(Screenshot grounding data)
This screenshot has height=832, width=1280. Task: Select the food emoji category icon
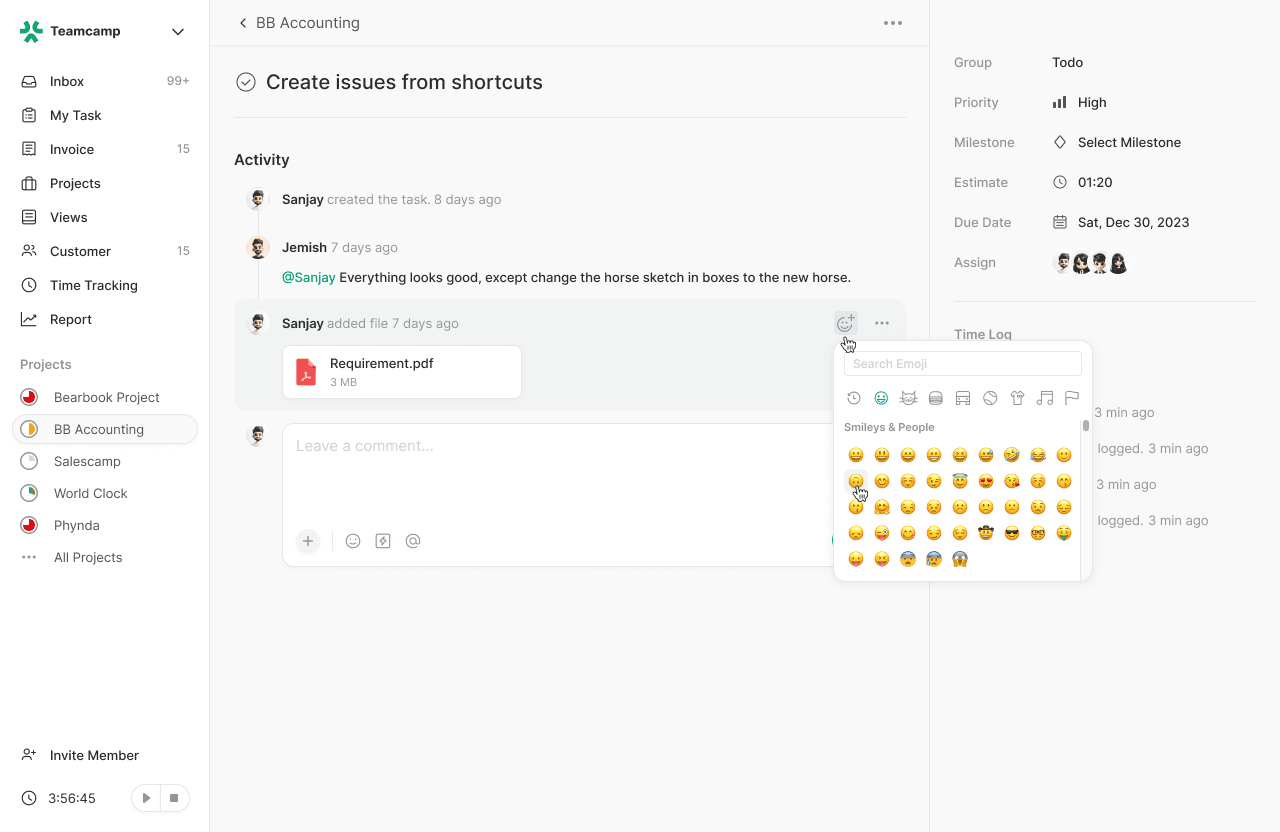[x=936, y=398]
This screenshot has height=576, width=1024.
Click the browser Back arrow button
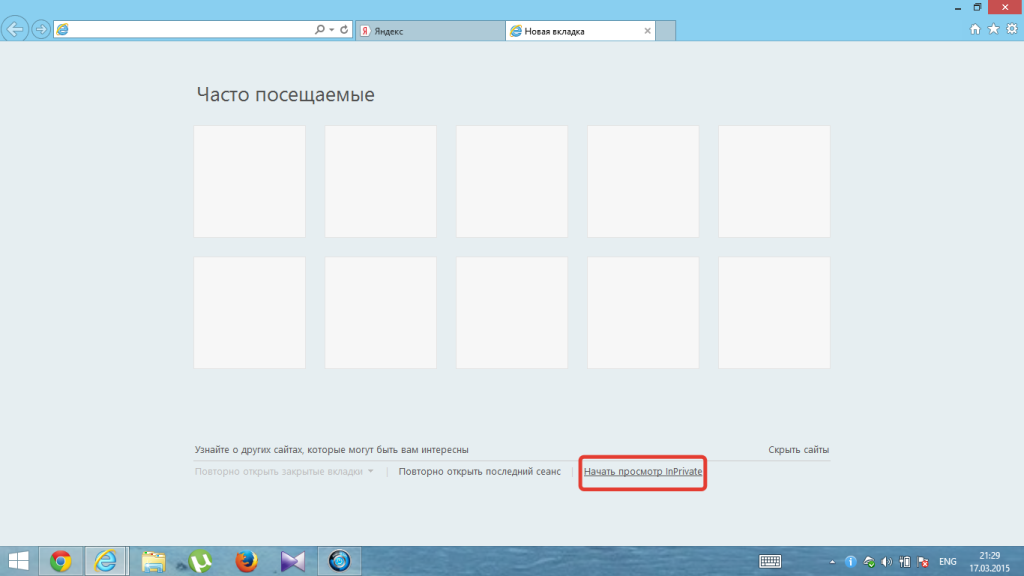(16, 29)
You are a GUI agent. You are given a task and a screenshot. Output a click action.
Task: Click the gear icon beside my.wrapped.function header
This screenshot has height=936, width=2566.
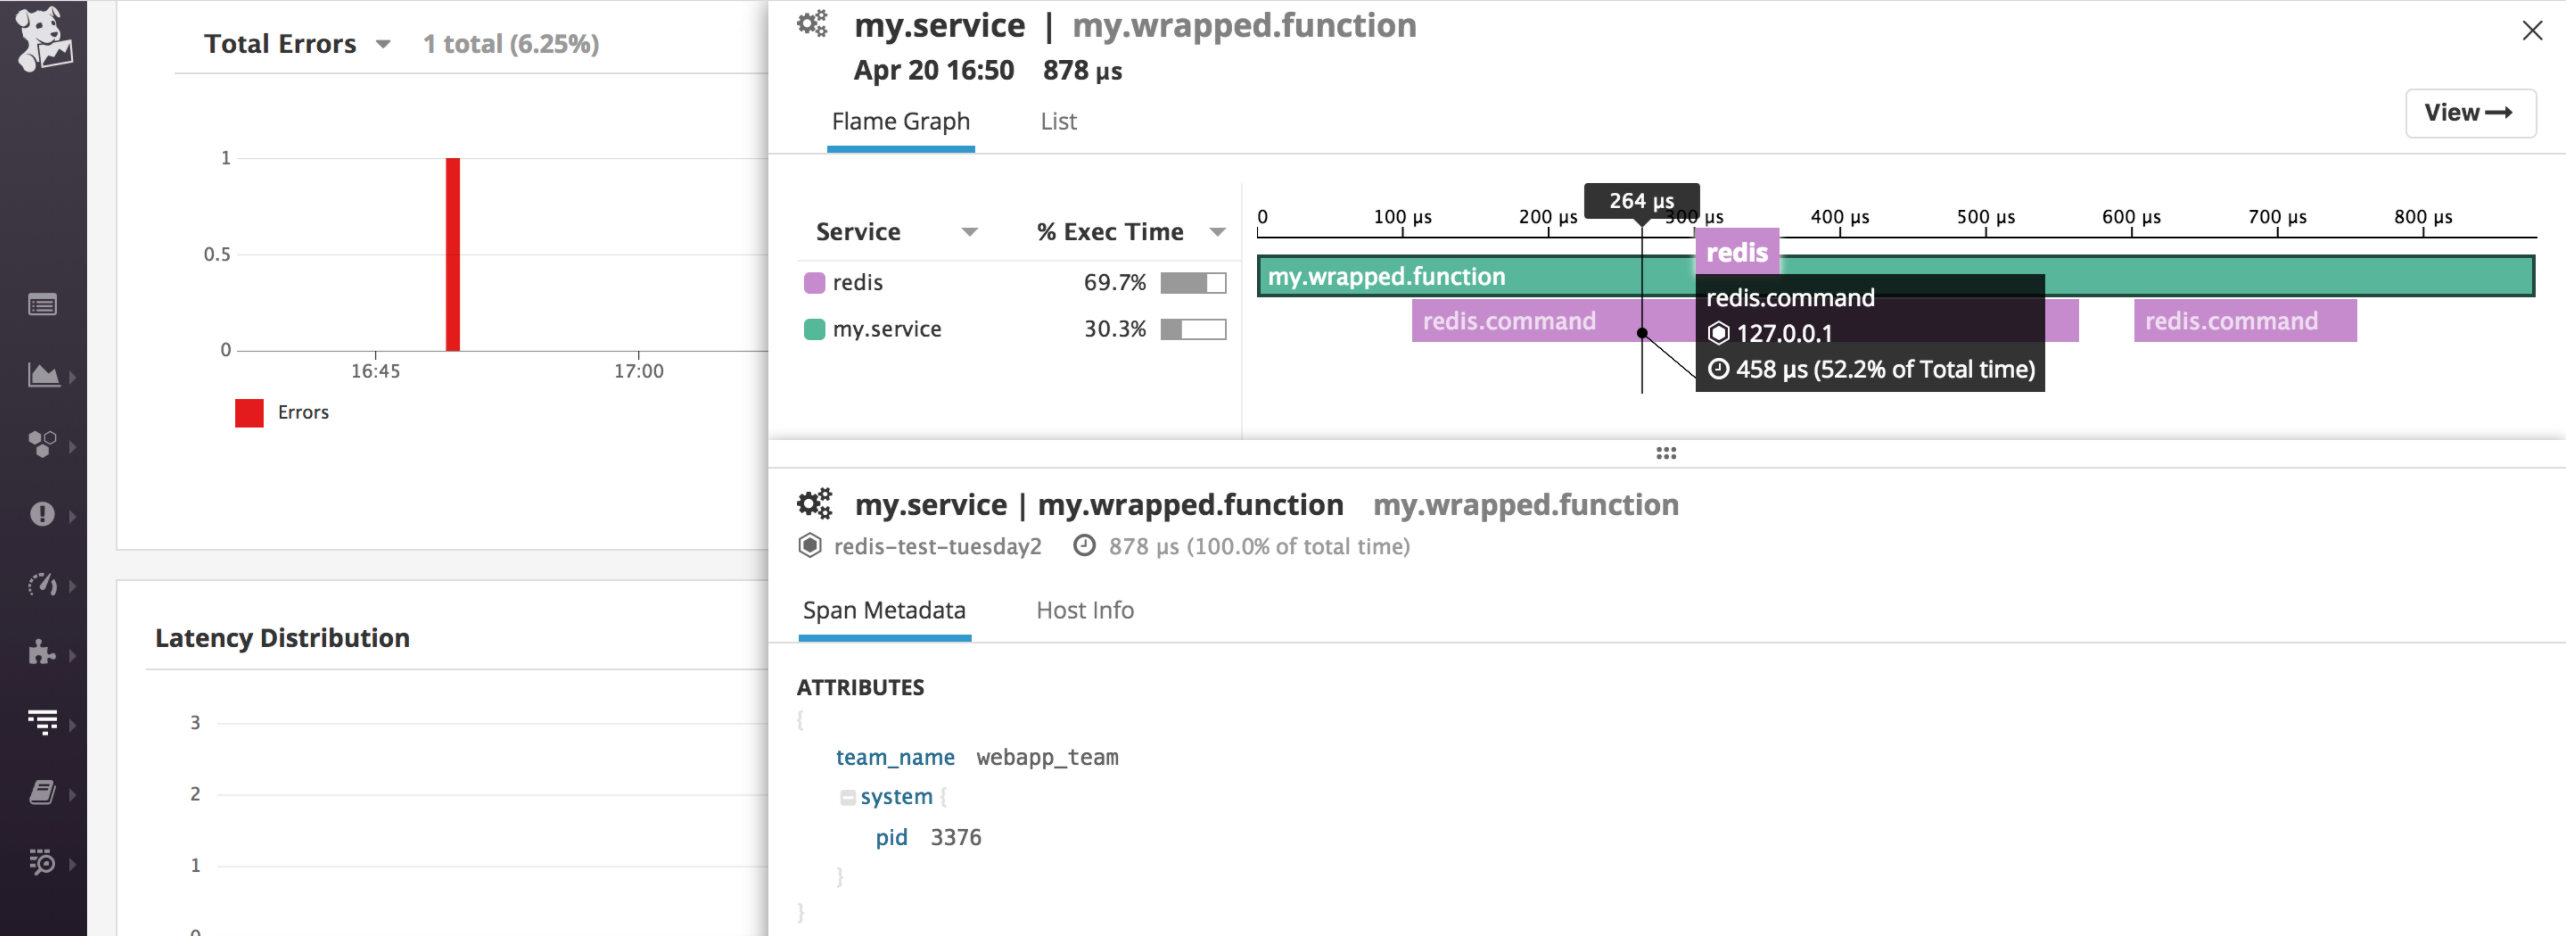[814, 24]
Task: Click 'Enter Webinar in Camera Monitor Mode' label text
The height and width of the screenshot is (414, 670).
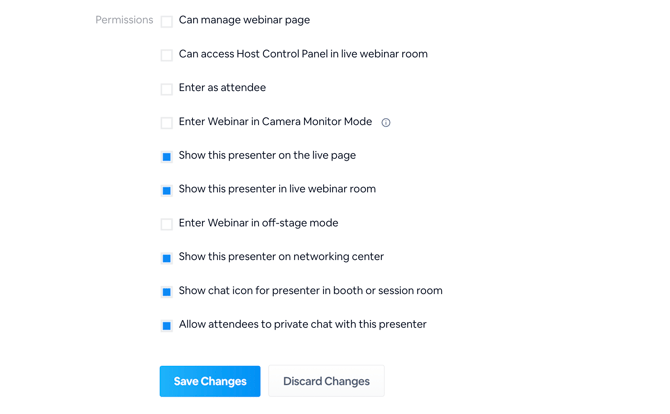Action: click(275, 122)
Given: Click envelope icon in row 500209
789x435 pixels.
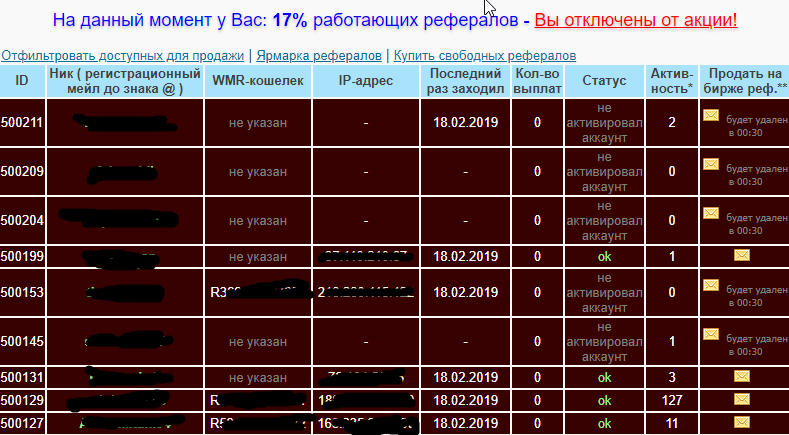Looking at the screenshot, I should pyautogui.click(x=711, y=164).
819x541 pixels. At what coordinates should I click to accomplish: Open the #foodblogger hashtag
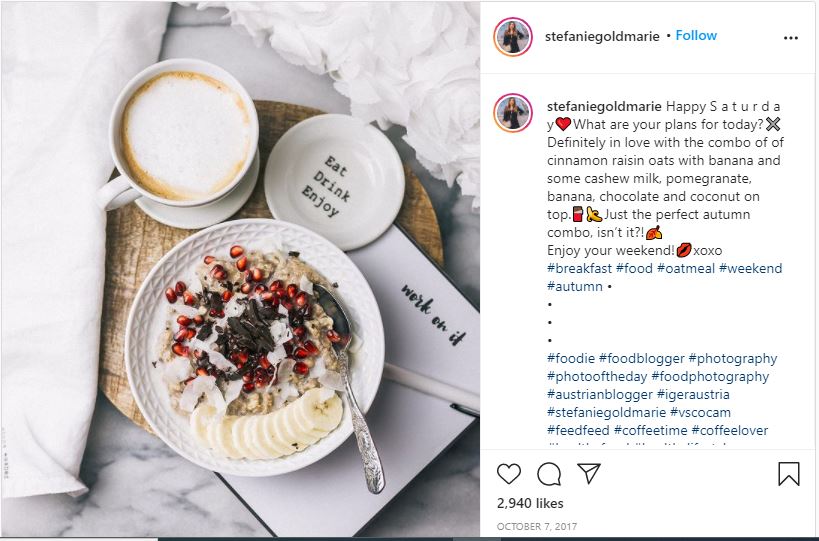(641, 358)
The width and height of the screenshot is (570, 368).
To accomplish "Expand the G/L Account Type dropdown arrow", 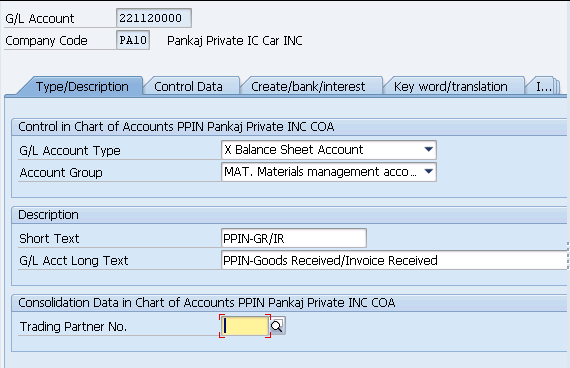I will point(429,149).
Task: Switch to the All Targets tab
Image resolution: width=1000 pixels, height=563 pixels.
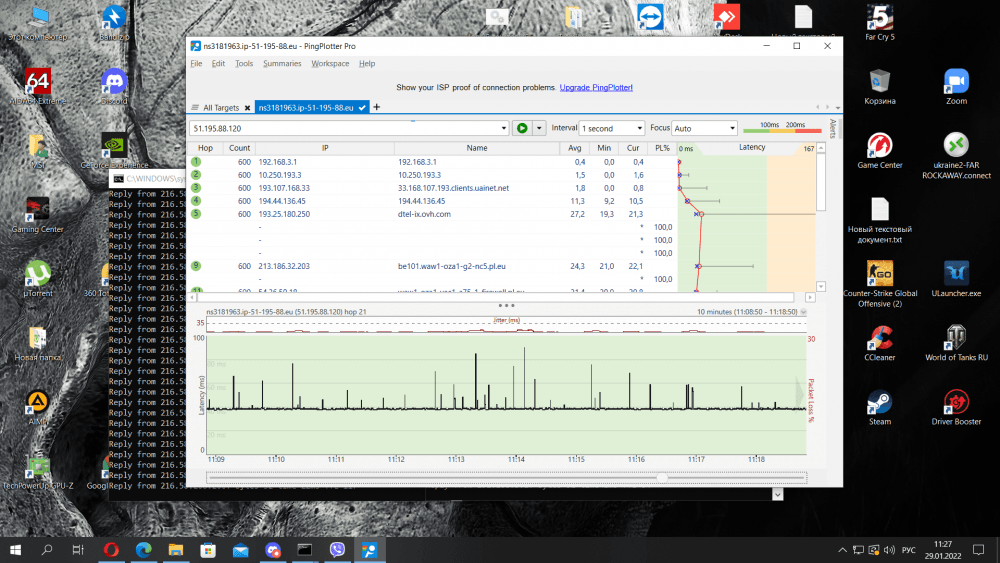Action: pos(220,108)
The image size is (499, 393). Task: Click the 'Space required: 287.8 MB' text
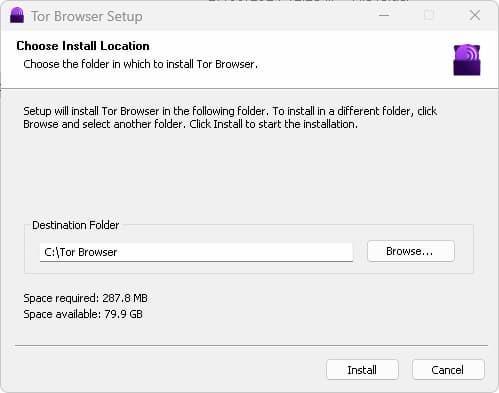tap(85, 298)
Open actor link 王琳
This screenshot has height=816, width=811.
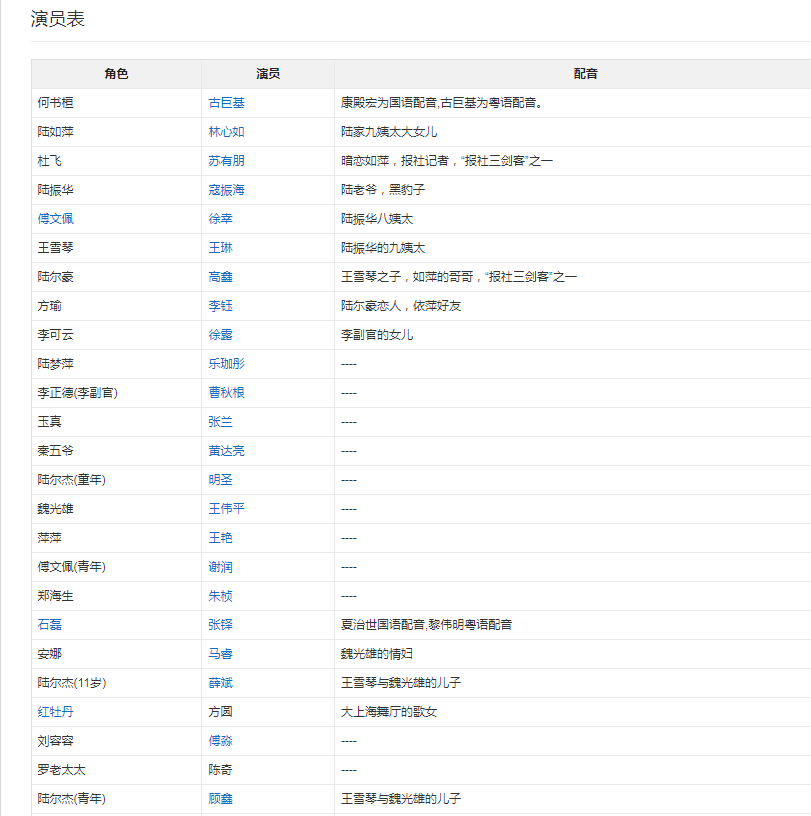(x=219, y=247)
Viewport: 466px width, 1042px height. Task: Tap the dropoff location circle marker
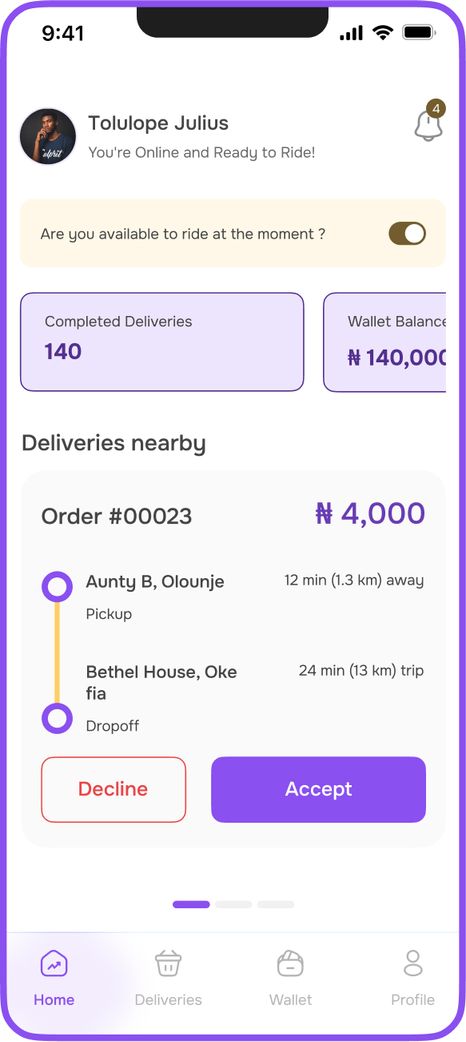57,718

- [Task goal]
Return only the lines running from the top of the data to the line that holds "Task: Click 'Enter". Include both of those lines, but skip the pictures.

- [Task solution]
This screenshot has height=832, width=1280. Task: Select the food emoji category icon
[x=936, y=398]
This screenshot has height=576, width=1024.
Click the browser Back arrow button
(16, 29)
You are a GUI agent. You are given a task and a screenshot. Output a click action.
Task: Click the gear icon beside my.wrapped.function header
This screenshot has height=936, width=2566.
[814, 24]
Task: Click 'Enter Webinar in Camera Monitor Mode' label text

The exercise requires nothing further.